Vencedor do concurso para exploração da Água das Lombadas vai investir 9,8 ME
17 de set. de 2017, 14:23
— AO/lusa
"O
Governo [Regional] acabou de receber o relatório final de apreciação
das propostas e, neste momento, está em condições de aprovar o referido
relatório e fazer a respetiva adjudicação", disse à agência Lusa o
diretor regional de Apoio ao Investimento e à Competitividade, Ricardo
Medeiros, acreditando que na próxima semana já estão reunidas as
condições para adjudicar a proposta vencedora. Em abril, o
executivo deliberou autorizar a abertura de um concurso público para a
adjudicação da concessão da exploração da Água das Lombadas, com vista à
sua exploração e comercialização. A resolução previa a concessão
da exploração da água mineral das Lombadas, no concelho da Ribeira
Grande, por um prazo de 50 anos, prorrogável por períodos mínimos de
cinco e máximos de 15 anos, até ao limite de 90 anos. Segundo
Ricardo Medeiros, concorreram ao concurso três empresas e a concessão
vai ser adjudicada à Atlantifalcon -- Exploração de Águas, SA, que no
relatório preliminar tinha ficado em primeiro lugar e confirmada no
relatório final. "Este concorrente que ganhou compromete-se a
realizar um investimento de 9,8 milhões de euros", explicou o
responsável, adiantando que, por outro lado, a região vai receber, por
contrapartida da concessão, "5% sobre os resultados líquidos". Acresce
que a Atlantifalcon -- Exploração de Águas, SA, vai criar 22 postos de
trabalho, além de que, após a assinatura do contrato, esta empresa
sediada na região indicou, "para começar a explorar a água, ou seja,
começar a comercializar a água, foram 18 meses". O diretor regional reconheceu que este é um bom negócio para o Governo Regional. "Face
ao anterior concurso, que tinha ficado deserto, este é um bom concurso
para o Governo Regional, uma vez que os resultados que foram obtidos,
não só conseguimos adjudicar a uma empresa que se compromete a
comercializar a água, quer a nível regional, quer nacional, quer a nível
internacional", declarou.

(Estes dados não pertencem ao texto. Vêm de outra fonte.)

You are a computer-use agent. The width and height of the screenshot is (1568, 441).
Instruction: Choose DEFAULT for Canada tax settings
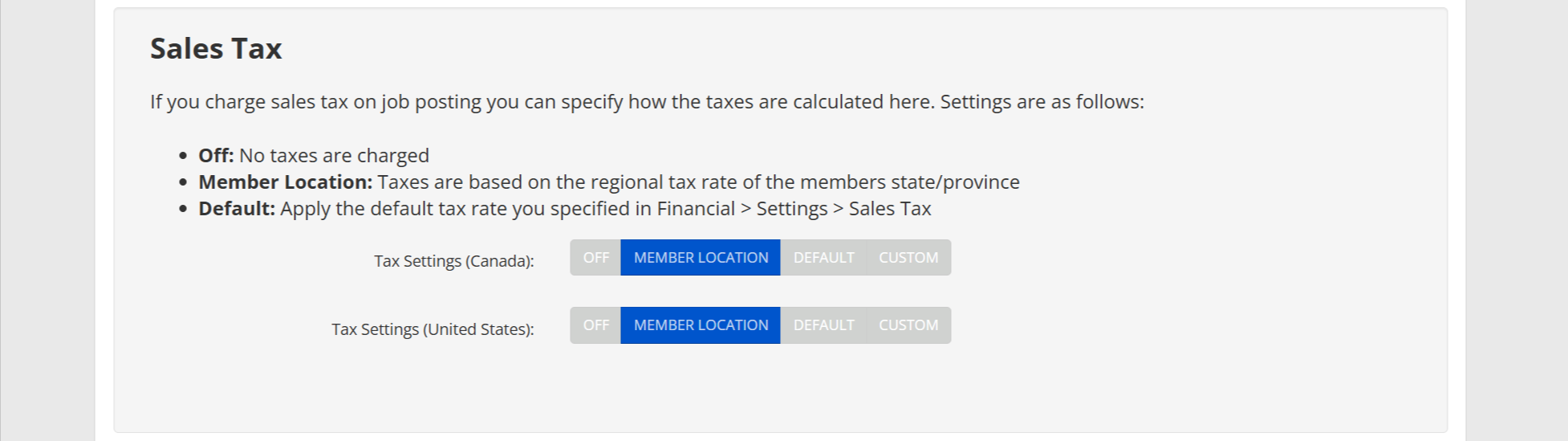pyautogui.click(x=823, y=258)
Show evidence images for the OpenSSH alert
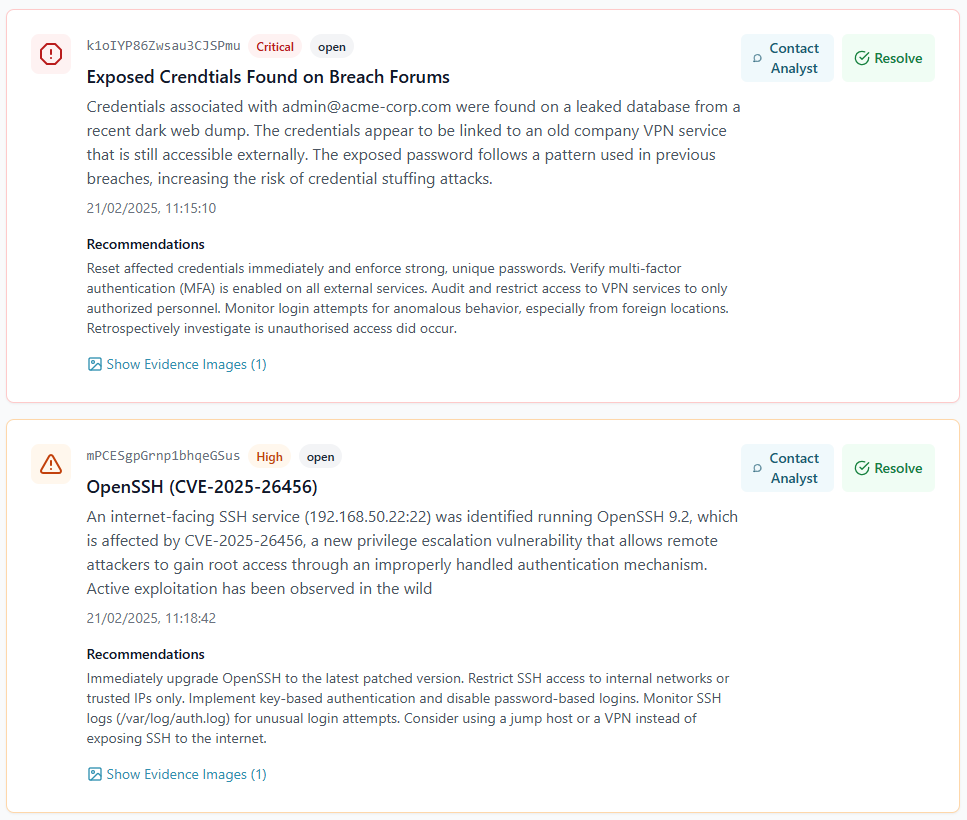Image resolution: width=967 pixels, height=820 pixels. point(186,775)
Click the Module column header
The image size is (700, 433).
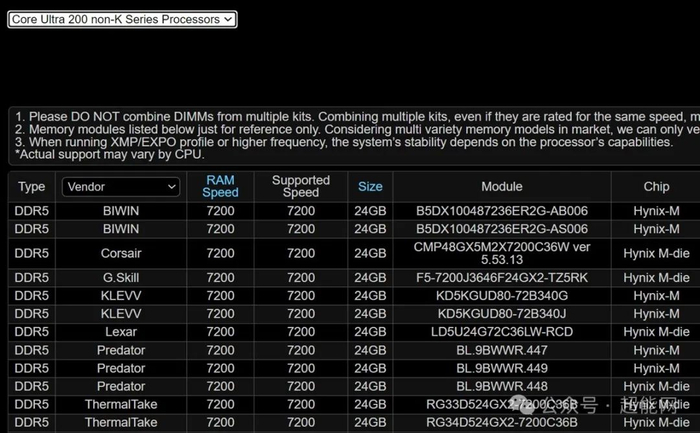(502, 187)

Ricardo Medeiros acrescentou que os
prazos apresentados "são bastante credíveis e irão possibilitar,
finalmente, que a Água das Lombadas seja de novo posta no mercado". Embora
a empresa vencedora não tenha tradição neste setor, o diretor regional
destacou que "tem um parceiro comercial que tem tradição no setor a
nível internacional", precisamente a brasileira Indaiá. "Fundada
em 1967, a Indaiá, pertencente ao Grupo Edson Queiroz, é a maior
indústria de águas minerais do país, com 41 fontes em 15 estados. Líder
de mercado, garante o abastecimento em todas as regiões brasileiras,
gerando mais de 2.000 empregos diretos", refere o seu 'site'. Ricardo Medeiros ressalvou que o caderno de encargos não exigia nenhuma parceria, "mas é positivo". A
exploração da Água das Lombadas desenvolveu-se desde finais do século
XIX até finais do século XX, tendo atingido "grande notoriedade a nível
nacional", de acordo com uma nota de imprensa do executivo açoriano. "A
sua produção foi interrompida na sequência de um deslizamento de terras
que ocorreu em 1998 e destruiu a unidade industrial de engarrafamento,
encontrando-se a exploração atualmente suspensa", refere a mesma nota.